Last Saturday morning I was shocked and saddened to hear that one of our great neighbors has passed away. I thought he would be one of those older fellows that would be around forever. I didn't know Walt Kirshman all that well. I have been in the same ward as he for the last 8 years but I don't think that we have ever had a one-on-one conversation. But I have been in meetings and have been in Sunday School with him and he was just one of those unique (quirky... which I can say since his family said the same thing) men that I looked up to.
Yesterday I had the pleasure of going to his funeral. His grand-daughter Ellena goes to our ward and she is in the Young Women so Kristy knows her well. Kristy wanted to go to support Ellena and I wanted to go to support both Kristy and Ellena. It was said during the funeral that no one like to go funerals but I want to disclaim that. I like funerals for the fact that it is a celebration of that life and a time to reflect on the gospel and to find joy. I didn't know Walt all that much going in but coming out I felt like I knew him well.

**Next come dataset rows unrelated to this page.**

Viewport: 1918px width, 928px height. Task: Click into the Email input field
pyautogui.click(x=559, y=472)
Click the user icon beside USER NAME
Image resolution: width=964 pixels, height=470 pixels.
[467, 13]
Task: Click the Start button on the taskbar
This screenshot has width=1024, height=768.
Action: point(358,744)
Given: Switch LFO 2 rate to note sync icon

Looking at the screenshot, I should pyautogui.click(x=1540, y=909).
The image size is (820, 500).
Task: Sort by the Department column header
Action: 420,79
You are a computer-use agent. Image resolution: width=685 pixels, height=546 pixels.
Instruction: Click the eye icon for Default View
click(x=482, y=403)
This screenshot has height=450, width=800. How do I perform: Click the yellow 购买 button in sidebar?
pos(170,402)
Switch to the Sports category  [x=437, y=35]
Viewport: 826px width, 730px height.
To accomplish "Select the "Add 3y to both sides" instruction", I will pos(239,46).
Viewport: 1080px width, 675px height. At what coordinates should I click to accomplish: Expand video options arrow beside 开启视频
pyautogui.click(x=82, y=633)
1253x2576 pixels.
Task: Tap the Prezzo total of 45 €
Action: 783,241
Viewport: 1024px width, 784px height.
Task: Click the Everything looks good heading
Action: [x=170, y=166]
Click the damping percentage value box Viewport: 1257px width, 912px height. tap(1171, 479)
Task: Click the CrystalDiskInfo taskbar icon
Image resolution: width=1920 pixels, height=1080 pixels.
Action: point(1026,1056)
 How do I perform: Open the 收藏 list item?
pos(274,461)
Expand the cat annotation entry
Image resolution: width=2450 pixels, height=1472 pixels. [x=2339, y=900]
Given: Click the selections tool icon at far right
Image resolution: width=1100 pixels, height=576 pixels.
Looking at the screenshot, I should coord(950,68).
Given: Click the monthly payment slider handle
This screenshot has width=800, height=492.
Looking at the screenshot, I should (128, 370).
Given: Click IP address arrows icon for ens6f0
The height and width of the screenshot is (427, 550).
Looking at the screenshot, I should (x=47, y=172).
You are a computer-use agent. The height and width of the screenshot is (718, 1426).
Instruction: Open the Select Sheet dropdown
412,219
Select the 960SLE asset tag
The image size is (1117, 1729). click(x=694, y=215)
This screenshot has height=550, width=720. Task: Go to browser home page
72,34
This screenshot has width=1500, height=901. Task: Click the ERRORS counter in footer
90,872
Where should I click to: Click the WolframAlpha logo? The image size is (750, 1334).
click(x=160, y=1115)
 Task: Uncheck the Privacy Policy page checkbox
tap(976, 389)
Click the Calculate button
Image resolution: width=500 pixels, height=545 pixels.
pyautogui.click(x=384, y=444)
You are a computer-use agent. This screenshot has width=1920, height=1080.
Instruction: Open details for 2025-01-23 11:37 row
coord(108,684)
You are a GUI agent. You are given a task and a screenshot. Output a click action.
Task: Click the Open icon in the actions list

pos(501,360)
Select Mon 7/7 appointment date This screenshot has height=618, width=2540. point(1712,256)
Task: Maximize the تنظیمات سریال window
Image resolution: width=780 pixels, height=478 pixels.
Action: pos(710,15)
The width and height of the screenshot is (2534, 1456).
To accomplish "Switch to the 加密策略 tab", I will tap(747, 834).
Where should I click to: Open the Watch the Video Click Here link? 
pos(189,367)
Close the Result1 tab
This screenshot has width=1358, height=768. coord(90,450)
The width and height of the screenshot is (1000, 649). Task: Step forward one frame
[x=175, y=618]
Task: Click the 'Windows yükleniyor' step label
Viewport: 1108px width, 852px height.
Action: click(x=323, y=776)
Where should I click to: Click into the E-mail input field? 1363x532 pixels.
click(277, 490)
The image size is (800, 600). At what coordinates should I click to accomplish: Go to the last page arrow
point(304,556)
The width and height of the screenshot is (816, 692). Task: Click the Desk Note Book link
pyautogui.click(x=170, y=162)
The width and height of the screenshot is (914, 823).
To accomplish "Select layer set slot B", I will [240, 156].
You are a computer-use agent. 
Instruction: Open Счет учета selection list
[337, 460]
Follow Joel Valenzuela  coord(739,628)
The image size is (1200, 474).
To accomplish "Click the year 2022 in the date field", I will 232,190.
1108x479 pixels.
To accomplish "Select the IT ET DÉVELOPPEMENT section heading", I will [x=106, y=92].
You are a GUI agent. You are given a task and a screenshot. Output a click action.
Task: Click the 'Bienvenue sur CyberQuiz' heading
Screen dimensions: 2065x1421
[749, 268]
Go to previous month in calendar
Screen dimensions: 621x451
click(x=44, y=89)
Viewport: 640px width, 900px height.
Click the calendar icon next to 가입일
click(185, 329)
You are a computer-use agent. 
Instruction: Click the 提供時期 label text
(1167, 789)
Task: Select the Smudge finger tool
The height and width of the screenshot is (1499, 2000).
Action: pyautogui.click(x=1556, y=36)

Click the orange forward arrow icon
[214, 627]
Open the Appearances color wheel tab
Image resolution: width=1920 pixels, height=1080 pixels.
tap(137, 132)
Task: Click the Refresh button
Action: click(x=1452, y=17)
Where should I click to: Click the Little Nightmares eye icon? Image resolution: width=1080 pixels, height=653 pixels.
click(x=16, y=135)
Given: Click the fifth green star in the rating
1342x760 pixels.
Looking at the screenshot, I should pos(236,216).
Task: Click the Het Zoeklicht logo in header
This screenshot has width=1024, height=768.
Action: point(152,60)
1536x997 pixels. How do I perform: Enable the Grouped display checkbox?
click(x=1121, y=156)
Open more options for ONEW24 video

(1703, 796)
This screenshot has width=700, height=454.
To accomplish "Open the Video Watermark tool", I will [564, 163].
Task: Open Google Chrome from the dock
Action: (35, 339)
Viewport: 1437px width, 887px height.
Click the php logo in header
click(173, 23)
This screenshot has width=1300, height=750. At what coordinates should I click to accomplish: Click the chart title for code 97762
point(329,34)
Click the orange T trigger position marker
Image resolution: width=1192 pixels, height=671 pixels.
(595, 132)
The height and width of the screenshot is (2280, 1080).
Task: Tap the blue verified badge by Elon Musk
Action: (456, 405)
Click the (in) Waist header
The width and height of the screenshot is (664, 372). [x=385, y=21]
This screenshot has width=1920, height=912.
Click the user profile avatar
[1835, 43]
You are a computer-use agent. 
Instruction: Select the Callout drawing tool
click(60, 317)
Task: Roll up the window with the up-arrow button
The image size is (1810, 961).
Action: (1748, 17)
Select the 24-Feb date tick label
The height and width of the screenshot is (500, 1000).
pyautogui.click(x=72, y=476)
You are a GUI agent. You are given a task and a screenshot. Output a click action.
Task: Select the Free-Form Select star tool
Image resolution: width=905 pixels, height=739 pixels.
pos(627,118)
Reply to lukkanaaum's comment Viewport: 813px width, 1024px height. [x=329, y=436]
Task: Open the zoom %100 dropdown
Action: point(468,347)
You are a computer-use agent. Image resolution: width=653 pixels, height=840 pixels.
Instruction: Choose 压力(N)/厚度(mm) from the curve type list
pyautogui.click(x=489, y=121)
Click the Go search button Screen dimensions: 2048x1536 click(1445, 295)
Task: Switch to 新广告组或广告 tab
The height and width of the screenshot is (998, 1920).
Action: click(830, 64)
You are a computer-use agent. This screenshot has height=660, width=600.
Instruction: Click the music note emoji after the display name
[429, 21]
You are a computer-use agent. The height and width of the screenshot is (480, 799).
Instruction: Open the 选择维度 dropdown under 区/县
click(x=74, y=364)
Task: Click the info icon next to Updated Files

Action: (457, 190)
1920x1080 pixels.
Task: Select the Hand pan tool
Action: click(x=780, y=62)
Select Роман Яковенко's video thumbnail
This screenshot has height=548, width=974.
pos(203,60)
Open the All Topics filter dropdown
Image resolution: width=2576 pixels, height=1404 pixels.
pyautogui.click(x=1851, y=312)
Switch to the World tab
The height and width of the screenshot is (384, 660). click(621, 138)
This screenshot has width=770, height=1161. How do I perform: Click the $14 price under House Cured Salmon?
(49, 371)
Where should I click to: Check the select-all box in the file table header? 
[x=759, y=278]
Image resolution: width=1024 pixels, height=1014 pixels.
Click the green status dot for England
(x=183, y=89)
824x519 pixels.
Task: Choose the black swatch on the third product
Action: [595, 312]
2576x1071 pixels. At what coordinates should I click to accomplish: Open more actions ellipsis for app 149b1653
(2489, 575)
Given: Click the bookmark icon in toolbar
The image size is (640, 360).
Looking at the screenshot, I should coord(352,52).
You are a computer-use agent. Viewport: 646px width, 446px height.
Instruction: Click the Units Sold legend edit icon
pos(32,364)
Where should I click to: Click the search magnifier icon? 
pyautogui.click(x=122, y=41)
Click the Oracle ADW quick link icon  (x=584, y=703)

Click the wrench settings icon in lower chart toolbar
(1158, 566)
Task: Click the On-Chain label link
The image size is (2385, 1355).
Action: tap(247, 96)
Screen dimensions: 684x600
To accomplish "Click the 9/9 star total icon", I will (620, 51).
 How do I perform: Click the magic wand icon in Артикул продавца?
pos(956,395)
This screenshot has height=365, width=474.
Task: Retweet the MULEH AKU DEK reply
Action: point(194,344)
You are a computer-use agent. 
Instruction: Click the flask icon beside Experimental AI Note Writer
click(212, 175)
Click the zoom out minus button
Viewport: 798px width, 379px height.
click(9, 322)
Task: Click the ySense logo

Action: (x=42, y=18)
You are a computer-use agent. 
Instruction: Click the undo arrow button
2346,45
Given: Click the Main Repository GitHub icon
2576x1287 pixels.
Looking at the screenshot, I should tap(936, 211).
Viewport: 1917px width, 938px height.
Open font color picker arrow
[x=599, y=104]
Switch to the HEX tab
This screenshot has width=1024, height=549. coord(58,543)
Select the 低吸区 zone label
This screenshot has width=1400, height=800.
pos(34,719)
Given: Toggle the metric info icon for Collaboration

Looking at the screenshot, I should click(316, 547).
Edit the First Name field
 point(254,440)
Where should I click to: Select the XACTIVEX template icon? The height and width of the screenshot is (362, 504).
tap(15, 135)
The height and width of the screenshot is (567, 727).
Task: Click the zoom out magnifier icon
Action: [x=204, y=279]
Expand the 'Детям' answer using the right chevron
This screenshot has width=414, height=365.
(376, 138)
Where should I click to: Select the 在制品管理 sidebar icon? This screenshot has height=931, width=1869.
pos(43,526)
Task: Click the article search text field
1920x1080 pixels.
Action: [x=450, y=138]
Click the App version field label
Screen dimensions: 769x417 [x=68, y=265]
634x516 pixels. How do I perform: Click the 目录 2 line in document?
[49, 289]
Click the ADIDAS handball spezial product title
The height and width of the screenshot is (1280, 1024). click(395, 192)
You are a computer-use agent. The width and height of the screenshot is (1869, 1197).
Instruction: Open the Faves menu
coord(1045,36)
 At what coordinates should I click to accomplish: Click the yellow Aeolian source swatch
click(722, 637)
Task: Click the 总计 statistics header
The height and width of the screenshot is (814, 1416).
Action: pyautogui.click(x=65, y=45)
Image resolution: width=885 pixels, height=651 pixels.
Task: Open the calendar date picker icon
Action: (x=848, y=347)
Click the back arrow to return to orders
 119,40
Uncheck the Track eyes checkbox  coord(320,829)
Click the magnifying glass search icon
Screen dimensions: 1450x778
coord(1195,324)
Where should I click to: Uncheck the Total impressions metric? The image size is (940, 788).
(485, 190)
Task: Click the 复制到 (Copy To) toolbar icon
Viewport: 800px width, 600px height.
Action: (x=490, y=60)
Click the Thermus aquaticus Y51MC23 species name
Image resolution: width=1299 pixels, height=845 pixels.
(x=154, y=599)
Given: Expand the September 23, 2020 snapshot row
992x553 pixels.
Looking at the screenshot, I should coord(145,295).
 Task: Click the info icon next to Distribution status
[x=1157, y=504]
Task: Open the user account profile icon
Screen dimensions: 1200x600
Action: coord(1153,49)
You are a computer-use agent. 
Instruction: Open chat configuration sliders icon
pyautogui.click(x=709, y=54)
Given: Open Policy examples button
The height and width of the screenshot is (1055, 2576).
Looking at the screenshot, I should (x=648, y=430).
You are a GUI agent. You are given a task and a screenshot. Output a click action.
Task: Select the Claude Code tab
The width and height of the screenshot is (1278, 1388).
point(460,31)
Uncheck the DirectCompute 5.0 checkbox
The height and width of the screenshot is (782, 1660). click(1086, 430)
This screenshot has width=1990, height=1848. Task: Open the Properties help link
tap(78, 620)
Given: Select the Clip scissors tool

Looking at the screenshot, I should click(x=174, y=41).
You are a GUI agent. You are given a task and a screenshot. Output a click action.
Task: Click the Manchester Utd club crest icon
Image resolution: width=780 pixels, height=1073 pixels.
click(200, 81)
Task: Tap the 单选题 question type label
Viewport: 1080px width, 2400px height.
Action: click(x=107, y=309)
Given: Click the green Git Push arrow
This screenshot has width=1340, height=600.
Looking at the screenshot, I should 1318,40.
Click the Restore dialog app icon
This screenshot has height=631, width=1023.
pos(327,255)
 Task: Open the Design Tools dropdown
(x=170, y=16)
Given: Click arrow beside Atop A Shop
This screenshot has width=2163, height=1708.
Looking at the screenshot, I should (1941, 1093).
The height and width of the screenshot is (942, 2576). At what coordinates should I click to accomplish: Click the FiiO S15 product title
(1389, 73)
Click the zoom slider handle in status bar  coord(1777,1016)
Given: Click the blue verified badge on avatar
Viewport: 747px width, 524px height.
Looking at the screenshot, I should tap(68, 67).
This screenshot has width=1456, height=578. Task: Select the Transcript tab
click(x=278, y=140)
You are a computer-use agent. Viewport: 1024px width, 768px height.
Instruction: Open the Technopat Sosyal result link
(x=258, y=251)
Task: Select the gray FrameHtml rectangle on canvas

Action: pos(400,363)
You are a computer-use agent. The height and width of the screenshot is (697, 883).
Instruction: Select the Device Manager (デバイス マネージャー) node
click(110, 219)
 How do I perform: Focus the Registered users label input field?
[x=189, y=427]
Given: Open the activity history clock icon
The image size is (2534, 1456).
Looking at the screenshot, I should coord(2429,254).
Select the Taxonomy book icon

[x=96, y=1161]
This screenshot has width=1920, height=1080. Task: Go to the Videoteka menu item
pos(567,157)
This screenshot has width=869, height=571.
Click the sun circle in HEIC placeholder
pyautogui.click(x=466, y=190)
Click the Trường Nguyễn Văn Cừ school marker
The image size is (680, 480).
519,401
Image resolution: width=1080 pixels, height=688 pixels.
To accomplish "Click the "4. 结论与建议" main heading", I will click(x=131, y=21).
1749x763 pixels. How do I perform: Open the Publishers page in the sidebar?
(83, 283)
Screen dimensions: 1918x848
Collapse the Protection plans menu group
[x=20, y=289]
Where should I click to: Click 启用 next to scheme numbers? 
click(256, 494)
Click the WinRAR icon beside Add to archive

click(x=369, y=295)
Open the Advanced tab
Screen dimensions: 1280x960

The funeral was a great experience and I am so glad that I went. It was neat to sit next to other neighbors/ward members. It was great to hear all the funny experiences his family had and it was great to feel the Spirit. There were times that I felt myself on the verge of tears and that surprised me. Like I said, I didn't know Walt all that much. Sure I will miss his comments in Sunday School and I will greatly miss his testimony but it was not like we were close. But the musical numbers, especially the stirring rendition of Come, Come Ye Saints really hit home for me (it being one of my favorite hymns). Then Ellena got up and gave a beautiful poem she had written soon after he passed away. It was hard for me to keep my composure, you know I have to be a man and like not cry.
I don't regret going at all. It made me reflect on what my funeral would be like. His oldest son was the last speaker and he said that Walt did have one request for his funeral. When they wheel his casket out he wanted the song "When the Saints Go Marching In" to be played. As soon as his family got out and the rest of us guests left we could hear the song and we all smiled.
But then we got out and we saw that there was a live band playing it as they lifted his casket into the car. And I have to admit it, I lost it. I don't know why that hit me the way it did, but it certainly did. Kristy and I spoke to Ellena briefly and I found it hard to speak to her because I was overcome. And when Kristy and I found some of the Young Women in the parking lot, I really started to lose it. I have to admit that I felt a bit embarrassed. It was not that I was so sad, it felt like my heart was so full. Aside from my family, these are the people I want to be with. I don't know what it is about the Young Women here. Maybe it is because I have come to a realization that I may not have a daughter to call my own but I absolutely adore and care for these wonderful girls.
The last thing that I heard Walt say will stick with me forever. We were sitting in Sunday School and a comment was made of the picture of Christ that says " I never said it would be easy, I only said it would be worth it." I have always liked this picture. Walt stuck up his hand and said that that picture had it wrong. If we lean on Christ, he said he would make our burdens light, therefore it would make it easy. It was things like this that he shared that made me appreciate him. He was such a funny guy and one never to hide his emotions. Maybe it was a good thing that I lost it at his funeral, it is fitting to say the least.
I am so thankful that I have gospel in my life. It puts the fun in funeral. I am not being flippant, this is the truth. I don't need to mourn since I know I will see them again. We are only going to be apart for a short while. One of the grand kids (a 5-year old) said he dreamt he saw Grandpa running back to heaven with Grandma. I can totally see that with Walt. I imagine that is what it will be like when I cross over to the otherside. I will be running to see people I have not seen in ages.
I remember having an experience in the Los Angeles Temple while serving my mission there that gave me the clearest glimpse of being in heaven I think I've ever had.
ReplyDeleteI hadn't seen many of my "brothers" in many months and when I came around the corner into the Celestial Room I saw the faces of literally dozens of people I could not wait to rejoice in the gospel with again.
The same sort of feeling was there again when I brought my sweet wife through the veil for the very first time.
The joy in both instances was so strong that not shedding a tear was as impossible as having any malice, hatred, or bad feelings toward anyone!
Your post also reminded me of the beautiful music at Grandma and Grandpa Anhder's funerals. Thanks for sharing so openly!